Quinze dias depois de tomar a decisão, Janaína deu entrada no Hospital das Clínicas tendo bulimia pulmonar, provocado pelo câncer. “A única coisa que pensei foi na morte. Tinha certeza que não voltaria pra casa”. Por causa das dores intensas e constantes, Janaína começou a tomar morfina de 15 em 15 minutos, mas mesmo assim, as dores persistiam. Um dos cirurgiões implantou um cateter diretamente no osso da perna. O que amenizou as dores nas pernas.
E no dia 21 de fevereiro de 2006, a então futura mamãe entrou no bloco cirúrgico para ser submetida a amputação da perna esquerda. “Não chorei, não me desesperei, só à noite que senti muitas dores, porque a gente fica com aquela sensação do membro fantasma”, explicou. Daquele dia em diante, a jovem que sofreu por ter perdido o seu primeiro filho, agora estava se dedicando a tão sonhada gestação.
Quatro meses depois Rafael, Gomes Ribeiro nasceu em uma quinta-feira, em um parto cesariano. Mãe e bebê só puderam se conhecer dois dias depois. “Eu não senti falta dele nesses dias, porque eu passei a gestação inteira com medo de que ele viesse ao mundo com alguma deficiência, por conta da medicação forte que eu ingeria”.

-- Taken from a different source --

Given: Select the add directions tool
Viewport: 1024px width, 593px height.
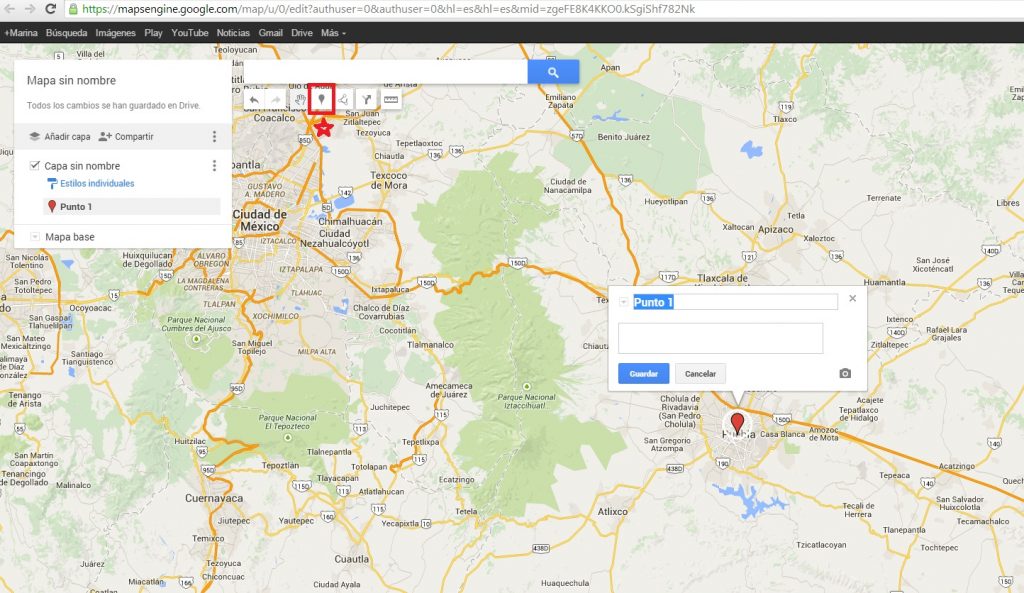Looking at the screenshot, I should coord(369,101).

E com alívio em seu coração, Janaína pôde finalmente colocar o pequeno Rafael nos braços e fazer o seu papel de mãe: amamentá-lo. “Foi a minha primeira vez que eu realmente pude sentir a emoção de ser mãe”.

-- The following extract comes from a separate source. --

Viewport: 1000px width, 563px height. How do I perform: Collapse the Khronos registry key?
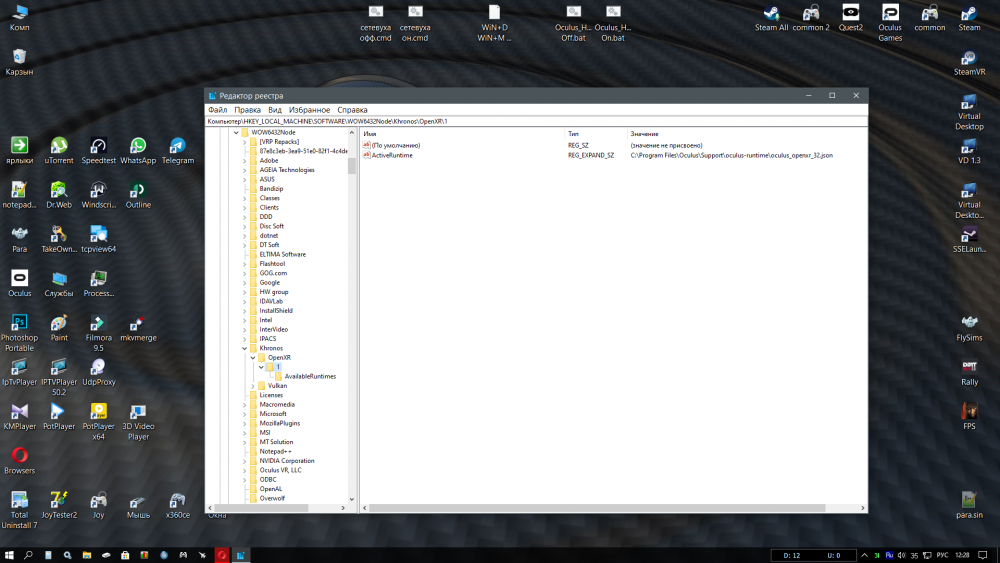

Após a complicação da gravidez para ter Rafael, Janaína ainda foi vítima de depressão pós parto, que se agravou por causa de uma infecção generalizada, devido as seções de quimioterapia e de complicações no casamento. “Mulher grávida já fica sensível, imagina com um câncer. Meu marido era muito novo e não soube lidar com a situação. A gente brigava muito, ele me agredia verbalmente, não aguentei e caí (entrou em depressão)”.

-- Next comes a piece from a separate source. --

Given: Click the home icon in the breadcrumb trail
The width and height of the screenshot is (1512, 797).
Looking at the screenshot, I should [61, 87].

Janaína passou quase um mês internada no centro psiquiátrico do Hospital das Clínicas. O pequeno Rafael estava sendo cuidado pela ex-sogra, durante esse tempo. “Eu lutei e sofri muito para ter meu filho, e não vou passar o resto da minha vida dependente de remédios antidepressivos, eu quero sair dessa vida”.
De 2008 para 2009, ela conheceu uma das atletas da Universidade Federal de Pernambuco (UFPE), que falou do Projeto Paratleta do Núcleo de Educação Física e Desporto (NEFD). A partir daí, Janaína ingressou no Núcleo e hoje é uma das atletas do campus. Em 2011, a jovem mamãe participou de uma competição regional e de outra nacional. Hoje o sonho dela é chegar competir no mundial de atletismo. “Por ele (o filho) tudo valeu a pena, porque eu sei que Deus não o mandou em vão. Isso é ser uma mãe de verdade, é um amor incondicional, agora eu sei, porque eu sou mãe.”